There are several benefits to this approach:

  • Current evidence suggests that weight-loss is greater and quicker than with the lap-band‚ and roughly the same as for gastric bypass at 3 years (65% of excess body weight).
  • There is no need for long-term follow-up for adjustments (it is not an adjustable procedure) or nutritional problems – it is a “set and forget” procedure.
  • There are generally no food intolerances.

There are several significant concerns:

  • There is a risk of leakage from the long line of staples (1%), and this can be a very serious complication which may require open surgery and a prolonged stay in hospital.
  • A proportion of people develop reflux symptoms (20%), which may require medication or even further surgery to control.

Historically, the sleeve gastrectomy was developed as the first part of two-stage surgery.  The sleeve gastrectomy would be performed to allow initial weight-loss, which would then make a second operation (such as duodenal switch or gastric bypass) much easier to perform.  The excellent weight-loss results led to it being adopted as a stand-alone procedure, however, the option of having a second operation should weight-loss be inadequate or should there be long-terms problems with weight regain remains.
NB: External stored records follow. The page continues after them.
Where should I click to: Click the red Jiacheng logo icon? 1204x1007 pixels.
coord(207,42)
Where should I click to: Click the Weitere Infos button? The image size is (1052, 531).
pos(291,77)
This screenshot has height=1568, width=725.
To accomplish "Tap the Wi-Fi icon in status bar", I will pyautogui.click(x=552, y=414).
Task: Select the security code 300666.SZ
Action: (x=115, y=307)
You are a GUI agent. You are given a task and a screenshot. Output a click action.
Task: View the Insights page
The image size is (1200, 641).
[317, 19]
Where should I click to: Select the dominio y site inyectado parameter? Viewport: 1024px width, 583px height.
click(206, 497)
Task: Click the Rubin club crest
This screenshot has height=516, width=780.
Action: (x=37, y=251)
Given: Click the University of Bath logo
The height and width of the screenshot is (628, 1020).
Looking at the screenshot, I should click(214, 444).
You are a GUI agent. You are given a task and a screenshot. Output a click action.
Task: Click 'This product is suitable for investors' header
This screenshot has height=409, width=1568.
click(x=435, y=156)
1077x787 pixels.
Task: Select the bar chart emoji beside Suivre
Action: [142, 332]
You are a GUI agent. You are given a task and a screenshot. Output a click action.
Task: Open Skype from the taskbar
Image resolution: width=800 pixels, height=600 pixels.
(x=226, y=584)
The preparation for surgery is more or less the same as for the lap-band.  It involves attending a seminar, discussion with the dietician, psychologist, nurse and surgeon, and a two-week course of Optifast.  The surgery is performed through five keyhole incisions.  The surgery takes between one and two hours.  A clear liquid diet is started gradually from the first day after the operation.  Antacid medication is also started and usually continued for four weeks.  If abdominal drains are used, they may be removed after two to three days.  Total hospital stay is between three and five days.  A fluid diet is continued for two weeks.  This progresses to a pureed diet for two weeks and then a soft diet for two weeks, then a normal diet is commenced.

After the initial convalescence, there is no need for intensive follow-up with the surgeon, however the dietician may be useful for ongoing advice and to monitor nutritional intake.